New York: In a first, a team led by an Indian-origin researcher has successfully replicated the molecular processes that led from dinosaur snouts to the first bird beaks by 'growing' the snout that replaced a chicken's beak in the lab. Using the fossil record, the team led by paleontologist and developmental biologist Bhart-Anjan Bhullar from Yale University conducted the first successful reversion of a bird's skull features in the lab.
They replicated ancestral molecular development to transform chicken embryos in a lab into specimens with a snout and palate configuration similar to that of small dinosaurs such as Velociraptor and Archaeopteryx. First, they did a quantitative analysis of the anatomy of related fossils and extant animals to generate a hypothesis about the transition.

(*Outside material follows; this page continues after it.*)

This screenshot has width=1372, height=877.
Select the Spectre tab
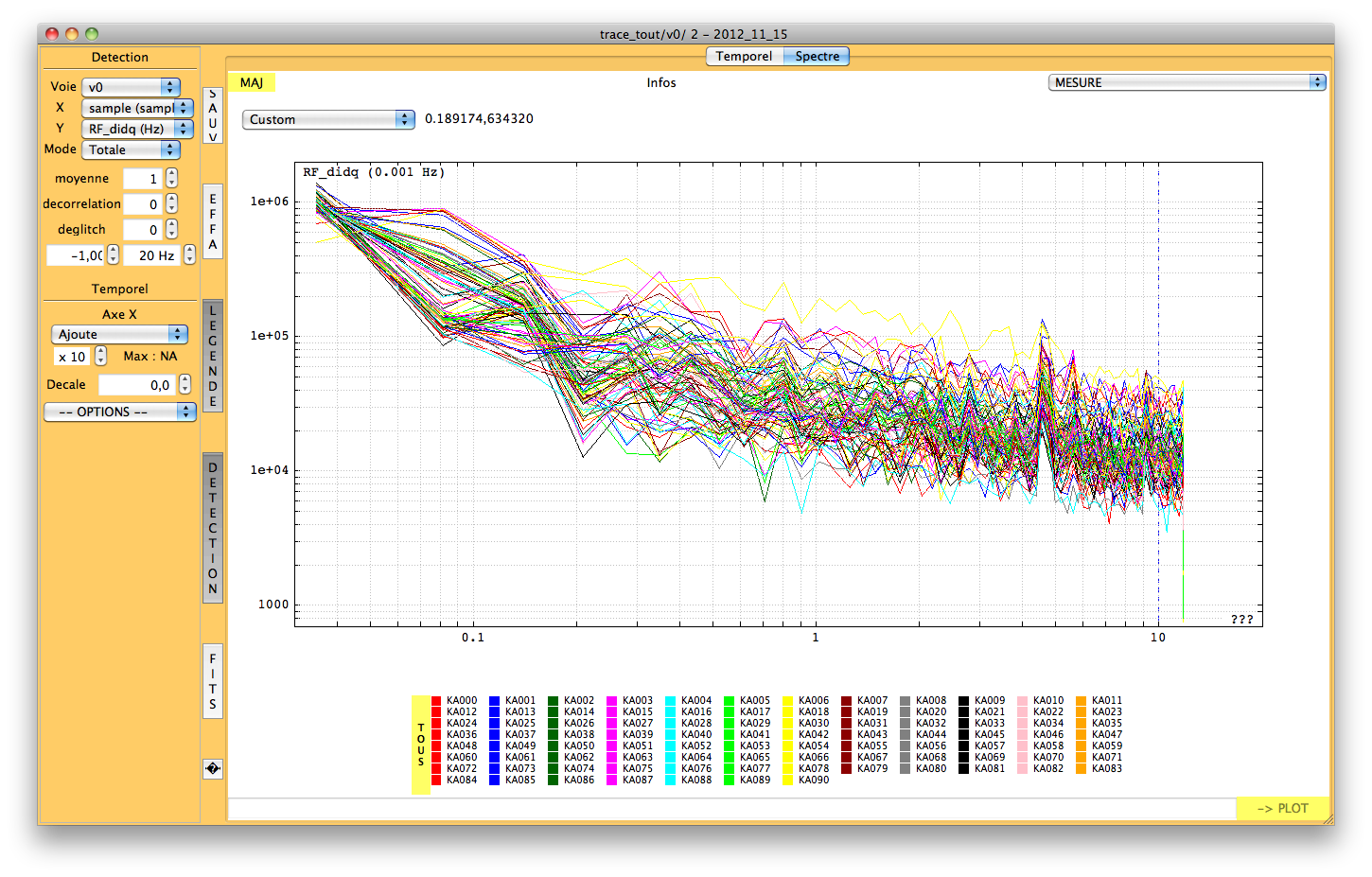point(817,57)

Next, they searched for possible shifts in gene expression that correlated with the transition. The team looked at gene expression in the embryos of emus, alligators, lizards and turtles. The researchers discovered that both major living lineages of birds differ from the major lineages of non-bird reptiles and from mammals in having a unique, median gene expression.
This median gene expression had previously only been observed in chickens. The researchers were able to induce the ancestral molecular activity and the ancestral anatomy.Not only did the beak structure revert but the process also caused the palatine bone on the roof of the mouth to go back to its ancestral state.